La deuxième saison de Vincent Labrune à la tête de l’Olympique de Marseille commence mieux que la première, finalement crashée à la 10e place et conclue par le départ de Didier Deschamps. Mais le président d’un OM en restructuration ne veut pas s’enflammer à l’heure d’accueillir, en leader, le Paris Saint-Germain, ce rival hexagonal préféré qui se transforme peu à peu en grand pacha européen. Autant que sur le classement de la Ligue 1, Labrune a le regard fixé sur les lignes de comptes de son club, converti à la diète comme tout le foot français hors Paris.
Êtes-vous surpris d’être leader alors que vous avez fortement dégraissé cet été?

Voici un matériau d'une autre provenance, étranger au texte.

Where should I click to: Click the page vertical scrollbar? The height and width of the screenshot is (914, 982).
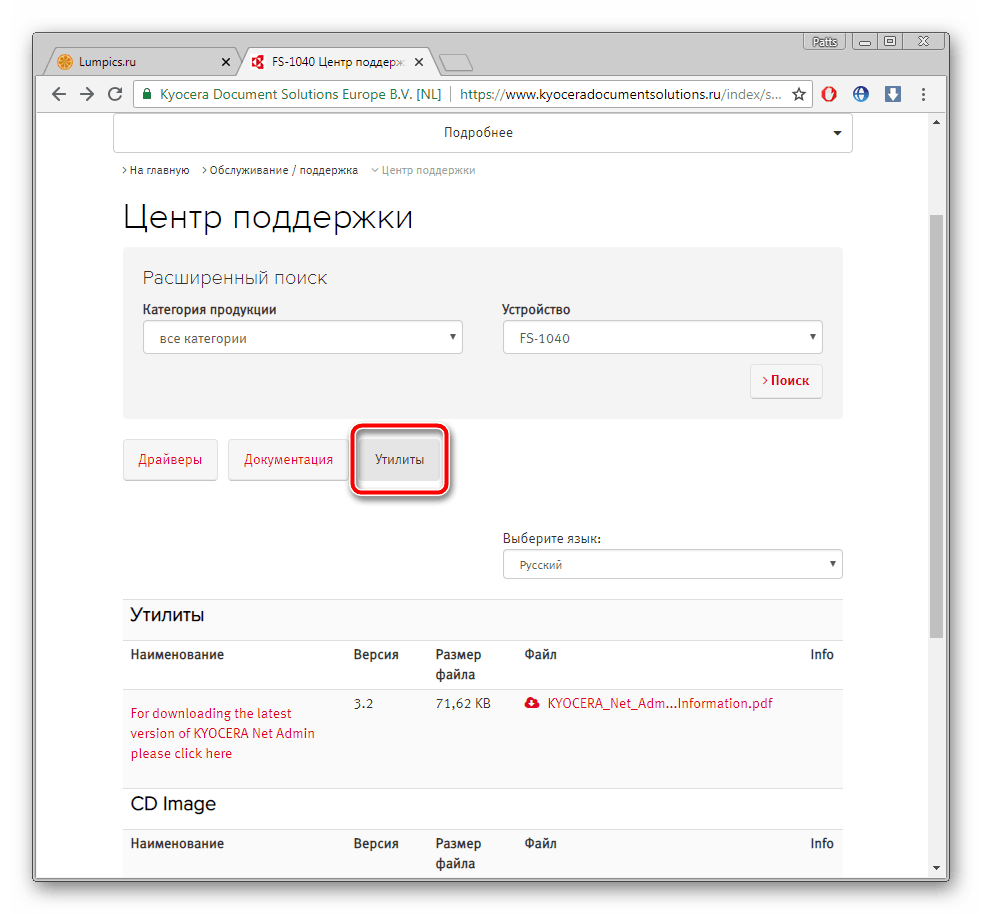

Un peu mais c’est anecdotique à ce stade de la saison. Par contre, je ne suis pas surpris d’être dans le haut du tableau car, même si nous avons dégraissé, nous ne nous sommes pas affaiblis par rapport à nos concurrents qui ne se sont pas vraiment renforcés, à l’exception évidemment du PSG et, dans une moindre mesure, de Lorient et Saint-Étienne. La saison dernière, nous étions derniers après six journées. Ce départ catastrophique a eu de lourdes conséquences. Entre la non-qualification pour la Ligue des champions, la baisse de nos droits télé et l’impact des travaux au Vélodrome, nous avions d’un coup 40 millions d’euros de recettes en moins.
Cette situation est-elle due à la crise ou à la folie des grandeurs passée?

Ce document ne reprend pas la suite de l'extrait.